Where at is the roast?...:EAT: :EAT: :EAT:


----------



## USMARINEhuntinfool (Sep 15, 2007)

Got a smoker? Elk from the smoker is awesome! Just cover it in your seasoning, cover with bacon (toothpick it on), MMMMMM


----------



## Holeinmywaders (Sep 28, 2011)

I vote pastrami. I also make corned venison roasts that my kids absolutely love.


----------



## wyogoob (Sep 7, 2007)

For pot roats, always brown the meat in hot oil. It will lock in the juices and keep it from drying out.

I like to roll mine in seasoned flour before browning, that way I can make gravy.


----------



## wyogoob (Sep 7, 2007)

I forgot about "Italian Elk" au jus. Probably the best use of an elk roast IMO.

see:
viewtopic.php?f=50&t=23152&hilit=italian

Hard to beat.
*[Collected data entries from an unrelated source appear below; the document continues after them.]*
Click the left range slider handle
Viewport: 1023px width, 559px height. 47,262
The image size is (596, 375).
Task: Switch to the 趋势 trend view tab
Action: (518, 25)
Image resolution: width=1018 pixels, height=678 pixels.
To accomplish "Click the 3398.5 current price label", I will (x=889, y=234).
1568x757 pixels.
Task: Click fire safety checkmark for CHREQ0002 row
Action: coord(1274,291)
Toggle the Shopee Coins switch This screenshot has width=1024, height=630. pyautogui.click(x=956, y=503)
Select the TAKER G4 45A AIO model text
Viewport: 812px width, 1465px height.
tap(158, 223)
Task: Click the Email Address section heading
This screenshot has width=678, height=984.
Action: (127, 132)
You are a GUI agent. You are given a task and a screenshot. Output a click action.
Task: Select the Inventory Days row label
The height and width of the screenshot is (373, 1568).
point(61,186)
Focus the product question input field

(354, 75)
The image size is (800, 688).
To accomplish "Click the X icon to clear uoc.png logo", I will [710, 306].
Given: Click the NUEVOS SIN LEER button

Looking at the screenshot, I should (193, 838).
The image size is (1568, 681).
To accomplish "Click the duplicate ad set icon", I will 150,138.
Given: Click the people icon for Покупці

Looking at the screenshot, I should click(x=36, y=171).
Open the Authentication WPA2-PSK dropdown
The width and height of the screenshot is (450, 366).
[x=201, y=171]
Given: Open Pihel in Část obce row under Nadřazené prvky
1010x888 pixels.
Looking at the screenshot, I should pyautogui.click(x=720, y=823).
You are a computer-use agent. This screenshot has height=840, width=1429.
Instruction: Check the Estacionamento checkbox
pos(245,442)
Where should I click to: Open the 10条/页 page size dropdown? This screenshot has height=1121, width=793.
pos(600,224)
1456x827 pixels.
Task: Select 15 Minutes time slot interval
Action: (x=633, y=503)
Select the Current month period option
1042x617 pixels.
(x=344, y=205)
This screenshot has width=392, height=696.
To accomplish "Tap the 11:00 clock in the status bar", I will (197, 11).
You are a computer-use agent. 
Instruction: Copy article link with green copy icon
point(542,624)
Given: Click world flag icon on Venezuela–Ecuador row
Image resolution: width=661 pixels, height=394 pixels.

Most of my antelope roasts end up as "Italian Beef". Everyone likes that one; even people that don't like wild game or antelope.


----------



## wyogoob (Sep 7, 2007)

Then there's Philly Beef sandwhiches.

Put some seasoning salt on an elk roast.
Put a little water and the roast in a covered casserole dish.
In a pre-heated oven cook the roast at 350° for about an hour.
Take it out of the oven and rinse it off.
Slice it thin.
Put it back in the oven and cook it a little more.


----------



## StillAboveGround (Aug 20, 2011)

Dang boys... Ya'll makin' me hungry...


----------